GitHub - arijs/file-restore-torrent

File Restore Torrent*

* Torrent capabilities not yet ready

I have a problem. I had files stored on optical media disks (dvds) which are over ten years old. When I copy the files to the hard disk on my computer and verify them using a torrent file, some pieces are broken. But I noticed that each time that I copied the file, it was a different amount of pieces inside that file that were broken. So I thought that some bytes were coming wrong during the copy, but not always the same bytes, it looks like each byte had a random chance of being copied with an error.

So, with that in mind, I decided to take an average: copy the files many times, and then write a NodeJS script that compared many copies at the same time, compare each byte in each file and detect bytes that were different in two files or more. When an error is detected, get each byte value from each file and insert in a list, and then verify in that list how many times each byte value has been found.

For example, assume I have three copies of one file: a1.txt, a2.txt and a3.txt. At a byte position 37, files a1 and a2 have a value '5f', but file a3 has the value '5e'. That makes the value '5f' the most frequent value for that byte position, so it becomes my first candidate for the correct value for that byte. I do this for all bytes in the file, and I save a list of most frequent values for all bytes that have a different value in one or more copies.

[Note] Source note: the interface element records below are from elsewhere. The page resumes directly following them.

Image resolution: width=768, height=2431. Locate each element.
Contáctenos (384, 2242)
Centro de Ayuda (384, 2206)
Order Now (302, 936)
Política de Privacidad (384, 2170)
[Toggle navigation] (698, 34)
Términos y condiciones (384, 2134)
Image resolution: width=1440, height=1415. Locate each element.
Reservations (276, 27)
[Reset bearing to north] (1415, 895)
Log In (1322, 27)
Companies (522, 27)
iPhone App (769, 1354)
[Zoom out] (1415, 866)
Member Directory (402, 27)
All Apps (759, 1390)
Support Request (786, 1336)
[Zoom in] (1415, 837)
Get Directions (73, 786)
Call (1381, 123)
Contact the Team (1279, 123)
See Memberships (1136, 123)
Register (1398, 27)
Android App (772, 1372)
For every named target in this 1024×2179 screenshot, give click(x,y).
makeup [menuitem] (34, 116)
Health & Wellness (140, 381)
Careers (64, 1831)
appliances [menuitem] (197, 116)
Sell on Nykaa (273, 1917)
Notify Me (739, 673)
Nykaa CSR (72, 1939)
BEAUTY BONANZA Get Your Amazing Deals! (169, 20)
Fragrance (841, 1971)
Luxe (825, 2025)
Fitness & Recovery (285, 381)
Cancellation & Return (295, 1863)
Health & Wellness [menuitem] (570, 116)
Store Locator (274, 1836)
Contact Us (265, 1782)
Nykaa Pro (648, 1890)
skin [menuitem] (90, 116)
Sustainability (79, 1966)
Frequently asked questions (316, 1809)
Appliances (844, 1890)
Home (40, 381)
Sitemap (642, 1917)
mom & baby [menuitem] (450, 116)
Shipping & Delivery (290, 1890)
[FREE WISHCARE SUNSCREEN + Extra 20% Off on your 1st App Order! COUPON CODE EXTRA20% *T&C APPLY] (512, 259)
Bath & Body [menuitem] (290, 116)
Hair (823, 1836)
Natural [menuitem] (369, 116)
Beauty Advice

Then I write a new file, composed with all bytes that are equal in all files, and on the bytes that had errors, I write the most common value for that byte position. That makes the file an 'average' of the copies.

I was able to get the amount of broken pieces for that file down in the torrent, but I still couldn't achieve a perfect error correction for one file with 7 or 8 copies. I still need to either (a) automate a brute-force testing attempt, or (b) improve the algorithm, testing and finding fixes for each piece, one at a time, instead of the whole file.

Contributions welcome!

How to run

Download the code from github into a folder in your computer and run the commands below in your terminal:

cd /path/where/you/downloaded

npm install

node ./index.mjs --base /my/path/for/files --files 'a1.txt' 'a2.txt' 'a3.txt' > average.txt

Script arguments

--base The base path from where all file paths will be resolved. File paths will be considered as being relative from this base.
--files List of file names from all the copies you wish to compare, separated by spaces. You can use as many files as you want.

The script has other parameters but they are not yet configurable from the command line.

Script output

The averaged file will be output to stdout, and you can pipe it to a file path to save it. Also many log lines are printed to stderr so you can see what the script is doing.

License

MIT.